The first bench of the Kerala High Court told the Advocate General that it was disturbed by the remarks made by the various leaders of the Ruling party against the judgment of the Court banning wayside rallies and meetings. The bench recalled that hartal or bundh by whatever name it was called was banned by the High Court and the Supreme Court had put its stamp of approval. So any hartal called by anybody was violative and did not have legal sanctity, and therefore, illegal. An illegal act committed by anybody how so ever high, cannot be legally tenable. Further, leaders bemoaning the judiciary and their comments receiving wide publicity are a cause of concern, the bench noted. A Judge of the Supreme Court (K K Mathew Memorial Law Lecture series on the ‘Role of Judiciary in Democratic India’) came down heavily on people who used intolerant language and attributed bias against the Judiciary was tantamount to degrading the Constitution pillars. “Judgments were not above criticism and any judgment could be subject to constructive criticism at an academic and intellectual level. Judges who passed judgments cannot be subjected to unfair criticism, abuse and ridicule just because one did not agree with the judgment. The Constitution provides for revision of judgments and the aggrieved parties should take recourse to such avenues, felt the Judge of the Supreme Court in the course of his address.

The Chief Minister, Kerala is said to have stated that when Indira Gandhi was unseated by a Judge of theAllahad High Court on the basis of election petition by late Shri Raj Narain, the then Government declared internal emergency. According to the Chief Minister, Shri V R Krishna Iyer, the Judge who unseated her was attacked by Rajiv Gandhi’s (later corrected t as Sanjiv Gandhi’s) goons.

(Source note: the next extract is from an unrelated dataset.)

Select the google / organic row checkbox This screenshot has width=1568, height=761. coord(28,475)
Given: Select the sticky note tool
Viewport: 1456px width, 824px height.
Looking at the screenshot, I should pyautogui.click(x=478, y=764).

It was Justice Jagan Mohan Sinha, of the Allahabad High Court who delivered the judgment on the election petition Raj Narain Vs Indira Gandhi. The matter went on appeal to the Supreme Court which was on a vacation. Shri V R Krishna Iyer, who was the vacation judge in the Supreme Court, heard the arguments of Nani Palkhiwala and Shanti Bushan and stayed the judgment of the Allahabad High Court with the condition that she shall not vote, shall not sign the Lok Sabha attendance register and she would not be entitled to any sitting fees. There was no attack on Justice V R Krishna Iyer’s residence as indicated by the CM. As a matter of fact, if Justice V R Krishna Iyer had not stayed the Allahabad High Court judgment, Ms Gandhi had no other option but to resign and the Emergency proclamation would not have come about..

Coming back to the Court’s judgment, the Court had upheld the movement of any citizen against collective mob blocking the free movement of that individual by holding a street rally. Your freedom and my freedom end at the tip of our noses. To block one’s freedom in the name of natural justice is against the fundamental principle of Law. If a person breaks the Law, he is prosecuted by the State. If the State breaks the Law, there is only the Law of the Jungle.

It is suggested that the three reservoirs of the Constitution exercise maximum restraint, and work in tandem so as to preserve, protect Indian democracy.